本講義では、連続体力学における重要な概念であるテンソルについて説明する。まず、基礎理論としてのテンソル代数を示し、対称・反対称テンソルの特徴などを説明する。続いて、ひずみテンソル、応力テンソルなどの具体的なテンソルの例を挙げる。最後に高度なテンソル解析として曲線座標系での取扱いに簡単に触れる。

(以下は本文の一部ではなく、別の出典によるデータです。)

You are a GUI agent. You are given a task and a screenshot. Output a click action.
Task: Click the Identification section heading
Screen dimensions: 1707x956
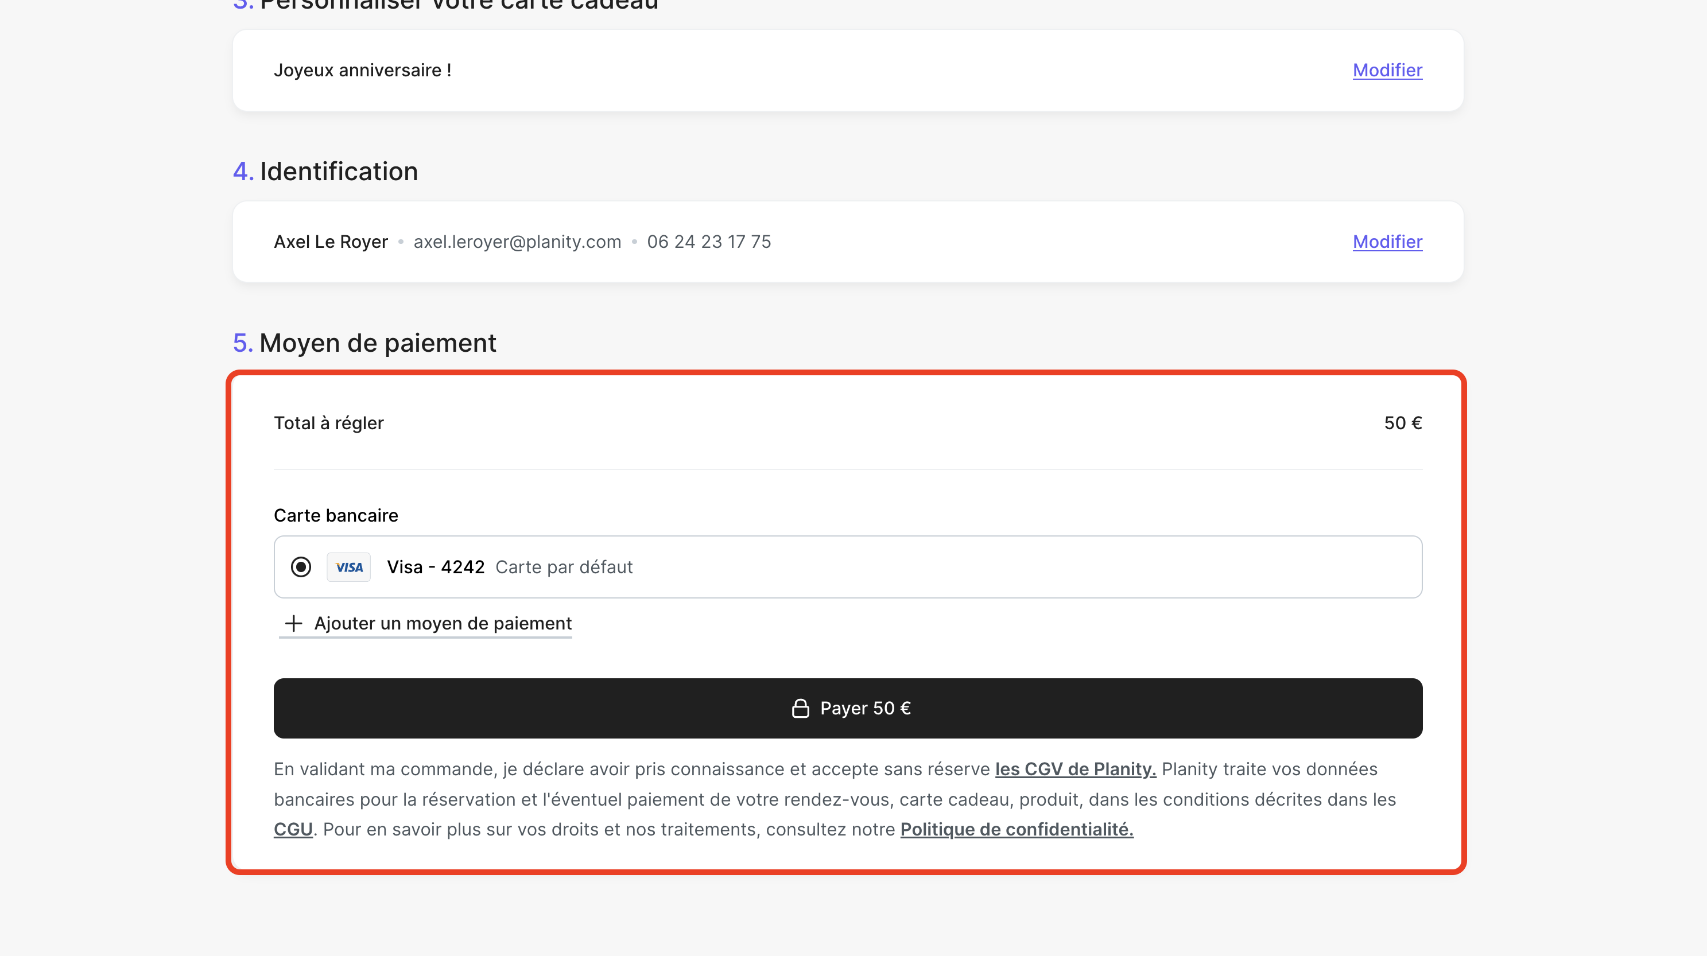pyautogui.click(x=339, y=172)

建築構造は柱梁等のフレームで主に構成されるため、構造力学又は材料力学のように1軸(1次元)の応力ひずみ関係で足りることも多い。しかし、構造物は元来3次元的なものであり、局所の3次元的な応力やひずみなどを理解したり、有限要素法の基礎理論を習得したりするためには、テンソルを理解する必要がある。抽象的なテンソルの概念を理解するとともに、例を通じてテンソルの必要性や有用性を感じてほしい。
本講義を履修することによって次の能力を習得する。
1)物理量としてのテンソルとは何か,スカラー・ベクトルとの違いを説明できる
2)何故テンソル解析が用いられるか,テンソル解析の有益性を説明できる
3)ひずみテンソルなどを求めることができる
テンソル、連続体力学、地震工学
✔ 専門力 | 教養力 | コミュニケーション力 | 展開力(探究力又は設定力) | 展開力(実践力又は解決力) |
演習問題にも取り組んでもらいます。
授業計画 | 課題 | |
---|---|---|
第1回 | 講義の概要 | テンソルの概要とテンソル解析の有益性、直接表示 |
第2回 | テンソルの基礎理論(1) | テンソル代数、(主)不変量、テンソル積、テンソルの固有値 |
第3回 | テンソルの基礎理論(2) | 対称テンソル、反対称テンソル、直交テンソル |
第4回 | テンソルの基礎理論(3) | 極分解、テンソル場、積分定理 |
第5回 | ひずみテンソル | Greenのひずみテンソルの定義と工学ひずみとの差異 |
第6回 | 応力テンソル | 応力テンソルの定義とひずみテンソルの対応 |
第7回 | 地震工学におけるテンソル | 仕事テンソル、有効質量テンソル |
第8回 | 高度なテンソル解析 | 曲線座標系におけるテンソルの取扱い |
学修効果を上げるため,教科書や配布資料等の該当箇所を参照し,「毎授業」授業内容に関する予習と復習(課題含む)をそれぞれ概ね100分を目安に行うこと。
特になし
必要に応じて講義資料を配布します。